Leadership teams that truly understand this reality have created planning processes and cultural environments that foster intense debate and disagreement, have allotted time for questions and answers, and give everyone a chance to come to their own opinions on the validity of the changes. These are the organizations that will realize success. And the hard work isn’t over once execution begins. The leaders must then hold each other, and their employees, rigorously accountable to supporting the decision once it has been made.
3. Strategy is a look forward, not a look back, and that’s what makes it so difficult.
The balanced scorecard that measures involuntary turnover and yield is a look back at the health of an organization, a measure of your “blood pressure” and “cholesterol.” Strategy, however, is a look forward into uncertainty, your workout plan for the future. You need both, but don’t mistake your balanced scorecard for your strategy direction.
4. The time spent building your plan should not exceed time spent on execution.
There’s no arguing that leadership teams put in hours upon hours upon hours crafting a new strategy. Data is evaluated, expansions considered, technologies debated. Each step is reviewed and modified and ideated. The leaders know every detail inside and out. But they often forget that not everyone else has such an intimate connection to it. Even after the strategy is shared during a town hall or team meeting, the others seeing the plan for the first time simply won’t have the same level of understanding as those who developed it. And they are definitely not ready to go right into execution mode. Just because goals are developed based on the strategy and are cascaded through the organization doesn’t mean that the employees who are responsible for executing the strategy fully comprehend what needs to be done, and they might not even have the capabilities to execute it.

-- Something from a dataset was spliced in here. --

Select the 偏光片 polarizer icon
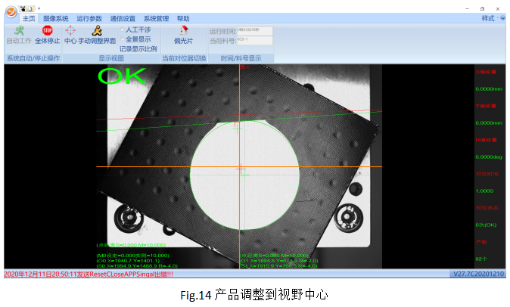This screenshot has height=307, width=510. pyautogui.click(x=183, y=35)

The most effective organizations continually communicate the corporate strategy, assess the organizational capabilities to execute it, and develop training programs to bridge capability gaps.

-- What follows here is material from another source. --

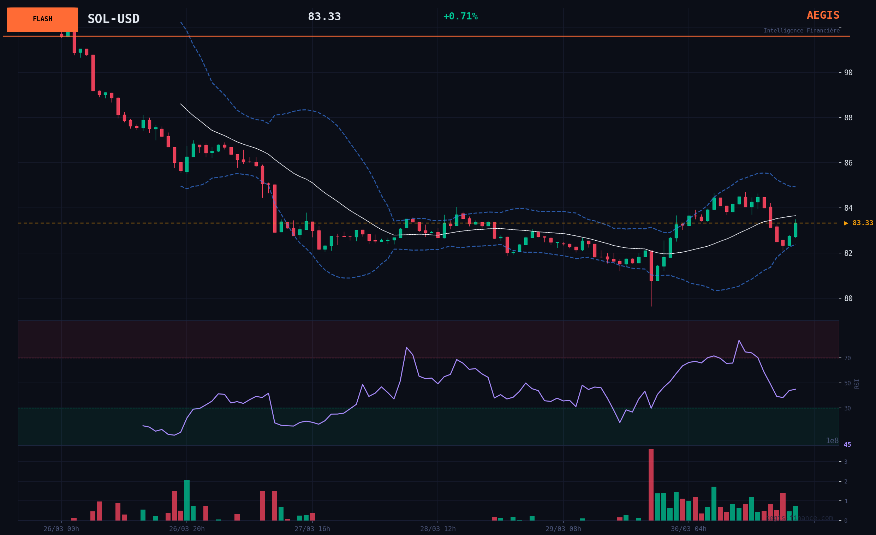
Task: Click the 30/03 04h time axis label
Action: (688, 529)

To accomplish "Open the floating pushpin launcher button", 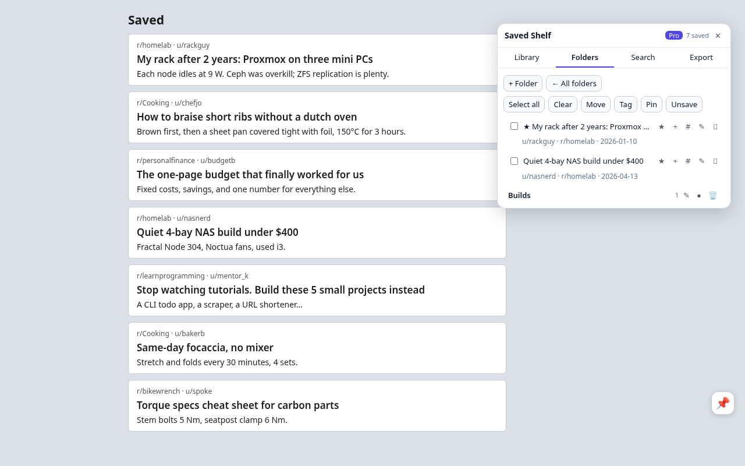I will click(723, 403).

5. The people creating the strategy need to have a real-world knowledge of the marketplace.
This point may seem obvious, but not everyone on the leadership team is still spending time on the front line, assessing the competition, identifying emerging trends, or meeting with customers. This knowledge is the “raw material” for strategy creation. This issue has a relatively easy fix: leaders just need to allocate their time to focus on these tasks. And this must be fixed. Without the raw materials of a strategy that come from questioning your perceptions and being curious about your marketplace, it’s impossible to create a viable winning strategy.

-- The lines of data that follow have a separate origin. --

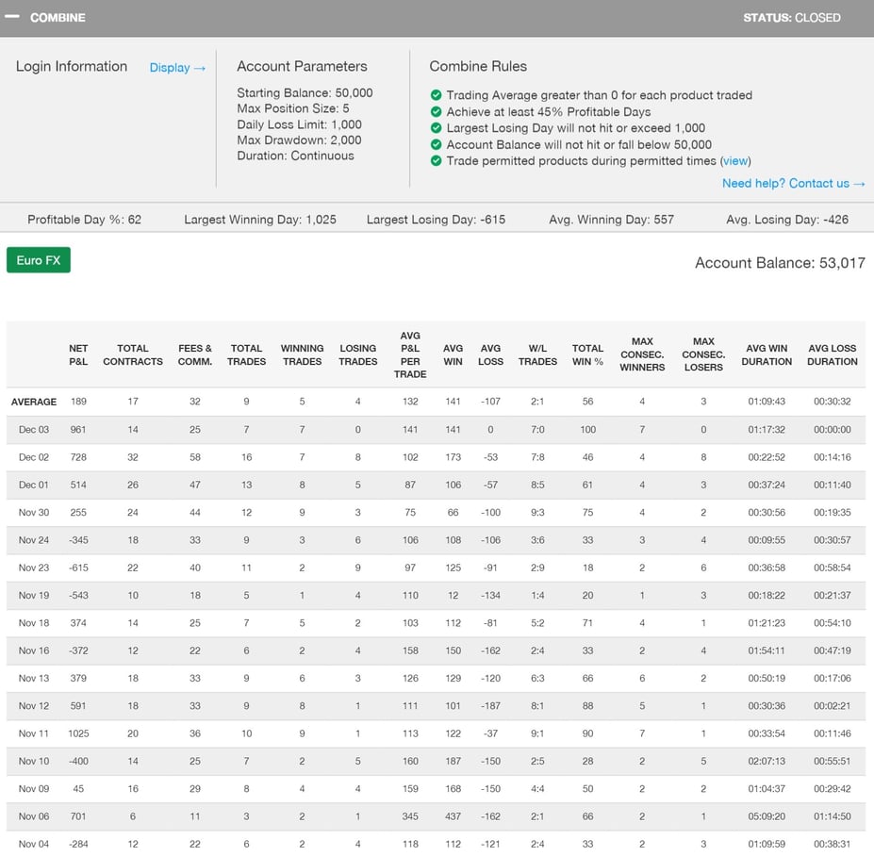Viewport: 874px width, 856px height.
Task: Click the MAX CONSEC. LOSERS column header
Action: (703, 354)
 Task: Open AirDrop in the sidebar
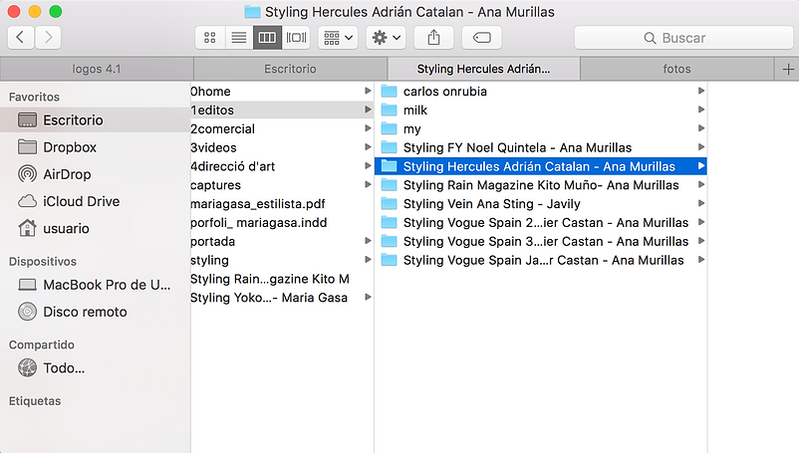[x=67, y=174]
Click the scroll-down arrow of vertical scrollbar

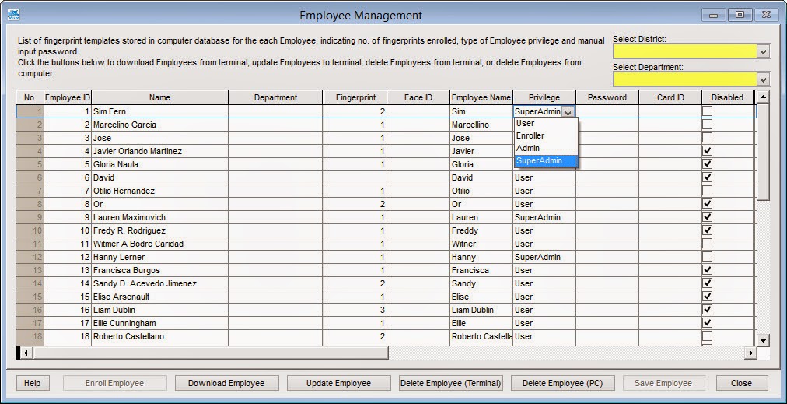pos(763,340)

Strategy Execution Can’t Be Rushed
Many of these beliefs make a lot of sense when taught in top business schools. Yet, given the intense quarterly pressure of Wall Street, we take revenue wherever we can get it, and often don’t take the time to think ahead before making a quick decision to pivot. Leaders just hope their people get on board and adapt. But this typically negatively impacts an organization’s culture and the employee experience. Leaders need to remember that with careful planning and execution, a strategic plan can be the gateway to sustained success.